Her glance told him she not only didn't know it, she didn't believe it either.

He shrugged. “It's true. I've examined the phenomenon.”

“What could that have to do with this?”

“I don't know. This talk of a prophet—ah, well. I wish Red Shoes were here.”

She didn't ask who Red Shoes was, though she was clearly curious. He left her so.

“In any event—it's almost as if there is no connection between these Swedenborgian engines and the aether. But if there is no interlocution—if they are not motivated by the malakim—how can these devices be ‘angelic'?”

She spread her hands.

“Well,” he murmured. “Let's leave that aside. If we cannot simply dissolve them, perhaps we can draw their teeth.” He spread the diagrams and pages of symbols out on the table. “The problem, again, is that I don't see what sort of teeth they have. Are you certain that these things exist? Or could it be that this Swedenborg is deluded, and has deluded you as well?”

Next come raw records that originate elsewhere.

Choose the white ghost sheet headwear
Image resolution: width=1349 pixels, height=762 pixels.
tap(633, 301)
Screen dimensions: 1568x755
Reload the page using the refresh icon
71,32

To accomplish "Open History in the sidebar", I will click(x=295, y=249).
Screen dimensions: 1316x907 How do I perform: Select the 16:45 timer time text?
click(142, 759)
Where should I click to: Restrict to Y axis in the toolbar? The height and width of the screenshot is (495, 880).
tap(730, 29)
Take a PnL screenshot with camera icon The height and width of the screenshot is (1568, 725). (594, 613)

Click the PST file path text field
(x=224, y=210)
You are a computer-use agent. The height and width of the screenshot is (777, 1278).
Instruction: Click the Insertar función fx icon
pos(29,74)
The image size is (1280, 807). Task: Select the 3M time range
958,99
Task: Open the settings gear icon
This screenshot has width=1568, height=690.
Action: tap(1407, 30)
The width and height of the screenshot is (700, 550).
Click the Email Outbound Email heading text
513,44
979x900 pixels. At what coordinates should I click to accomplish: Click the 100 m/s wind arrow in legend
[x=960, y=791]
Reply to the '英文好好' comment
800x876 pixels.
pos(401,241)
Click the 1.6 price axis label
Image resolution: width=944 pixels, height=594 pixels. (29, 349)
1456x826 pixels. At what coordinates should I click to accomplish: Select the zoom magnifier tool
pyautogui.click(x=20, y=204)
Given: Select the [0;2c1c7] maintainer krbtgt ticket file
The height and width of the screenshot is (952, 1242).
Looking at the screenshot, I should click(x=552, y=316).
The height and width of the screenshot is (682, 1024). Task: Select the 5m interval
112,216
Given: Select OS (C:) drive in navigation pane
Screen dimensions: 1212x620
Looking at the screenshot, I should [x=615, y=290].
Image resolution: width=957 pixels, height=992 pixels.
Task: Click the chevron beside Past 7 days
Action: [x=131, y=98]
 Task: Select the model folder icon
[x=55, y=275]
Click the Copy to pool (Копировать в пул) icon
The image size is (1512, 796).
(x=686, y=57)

“Swedenborg is not natural—he is strange, perhaps mad. But he is a genius. He believes these engines will function, and I believe him.”

“His notes speak of great conflagration, yet I see nothing here that resembles combustion. Very much the opposite, in fact. From what I can tell, this takes ash and puts it back together.”

“I … didn't understand that part.”

“I comprehend it, I just don't understand what it's supposed to do. The engine attracts the graphite—carbonis, he calls it here—which is present in many things. It crushes the ferments together and another substance—he calls it niveum— is formed.”

“Perhaps it is poisonous, this substance.”